While high profile cases of illegal and unethical decisions grab the headlines, America’s moral compass spins more from the negative energy of the millions of commonplace choices we make every day.
It may seem a bit ethically counterintuitive, but we often make bad choices we rationalize as good the same way the high profilers do.
Face it, no corporate executive walks into their boardroom and asks for a show of hand about scamming the consumer. They make immoral decisions and then, like us with the little stuff, rationalize the choice as a good one. The bottom line: little or big, bad choices harm others and they are easy to miss.
Here are three tips for understanding the ethics in every choice that affects others.
Ethics are best understood when they are personalized.
People often become conflicted in situations demanding an ethical decision. What helps in making the choice? Personalize it!
For example: if you dent a stranger’s car door in the parking lot, don’t think of them as a stranger. Instead, ask yourself, “What if this was my best friend’s or my sister’s car?” Or, what if you returned to your own car and saw it dented or scratched by some anonymous, bad driver? Don’t we all wish the perpetrator had identified their responsibility to us? The ability to practice “right” when it involves those we know, and “wrong” against those we don’t, means our ethics only protect those we already care for. If that’s true, no stranger should ever do a good deed for us either. So much for the Good Samaritan or being of service to others.

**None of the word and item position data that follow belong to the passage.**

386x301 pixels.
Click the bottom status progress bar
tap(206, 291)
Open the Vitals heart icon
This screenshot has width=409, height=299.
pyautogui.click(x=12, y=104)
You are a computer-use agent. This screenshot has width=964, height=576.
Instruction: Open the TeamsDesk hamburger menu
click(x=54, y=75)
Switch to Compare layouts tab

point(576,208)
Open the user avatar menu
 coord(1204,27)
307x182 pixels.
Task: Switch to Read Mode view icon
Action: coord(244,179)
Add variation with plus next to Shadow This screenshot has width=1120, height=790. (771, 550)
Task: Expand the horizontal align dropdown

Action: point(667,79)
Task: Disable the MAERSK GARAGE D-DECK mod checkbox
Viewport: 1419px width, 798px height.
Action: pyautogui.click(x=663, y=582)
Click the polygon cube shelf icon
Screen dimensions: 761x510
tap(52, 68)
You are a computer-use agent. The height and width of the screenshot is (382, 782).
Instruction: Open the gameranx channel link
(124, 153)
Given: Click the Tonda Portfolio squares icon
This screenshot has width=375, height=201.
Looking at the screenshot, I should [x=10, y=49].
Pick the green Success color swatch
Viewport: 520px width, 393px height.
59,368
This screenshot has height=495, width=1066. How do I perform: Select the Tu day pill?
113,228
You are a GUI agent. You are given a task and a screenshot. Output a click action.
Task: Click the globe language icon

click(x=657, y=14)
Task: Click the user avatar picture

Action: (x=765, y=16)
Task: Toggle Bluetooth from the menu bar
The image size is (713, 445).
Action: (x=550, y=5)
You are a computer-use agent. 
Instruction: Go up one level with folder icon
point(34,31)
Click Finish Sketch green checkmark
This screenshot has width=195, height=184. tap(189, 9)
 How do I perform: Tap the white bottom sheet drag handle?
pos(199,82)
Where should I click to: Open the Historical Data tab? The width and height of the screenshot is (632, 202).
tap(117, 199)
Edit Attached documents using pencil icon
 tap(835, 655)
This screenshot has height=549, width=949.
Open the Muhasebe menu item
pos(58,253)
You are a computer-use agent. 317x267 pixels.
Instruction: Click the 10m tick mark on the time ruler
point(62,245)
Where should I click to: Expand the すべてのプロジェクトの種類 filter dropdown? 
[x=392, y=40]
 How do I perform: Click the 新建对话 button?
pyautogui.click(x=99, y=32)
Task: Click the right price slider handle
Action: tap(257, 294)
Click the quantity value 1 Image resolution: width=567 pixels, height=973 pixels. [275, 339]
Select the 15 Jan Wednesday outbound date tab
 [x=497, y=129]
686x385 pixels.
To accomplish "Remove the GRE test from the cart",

Ethics bridge the gap between our knowledge and our wisdom.
Knowledge isn’t wisdom; how someone uses their knowledge is an indicator of their wisdom. Wisdom is making the right choice, sometimes despite the knowledge we have. Ethics are the bridge between what we know and what we should do about it—between knowledge and wisdom. And true wisdom stands on three strong pillars: our rational intelligence (knowing the right thing to do), our emotional intelligence (feeling right about what we do), and our spiritual intelligence (actually doing right).
Ethics combines empathy and compassion.
You may remember the message in the biblical story of the Good Samaritan: strangers help strangers even in the worst of times. What’s the difference between those who stop to help the beaten man and those who take care of themselves? It is the way they framed their ethical choices. To the selfish, the important question is, “If I stop to help this man, what will happen to me?” To the empathetic and selfless, the important question is, “If I don’t stop to help this man, what will happen to him?” The second question evidences all three pillars of wisdom. Now, that raises some interesting moral questions in our country’s political and racial divides.
What’s the bottom line? Why read another article about the good, the bad, and the waffly?
I offer this humble edict: we can either work together to create a healthy morality and ethics that always treat everyone with equity and justice, or we can keep believing in the situational ethics where some of us are treated more fairly than others some of the time and being treated with compassion and empathy is the luck of the draw. We can either believe we have the capacity to create a world that supports consistent good choice making, or we can continue believing all ethics are arbitrary, and can change from time to time, place to place, and person to person.
I urgently request we live into that former world.
Ethical decisions increase our trustworthiness; unethical choices erode that trust. Since trust is the foundation of all human virtues, our ethics are not philosophical, or about codes or laws, they are at the heart of all our relationships.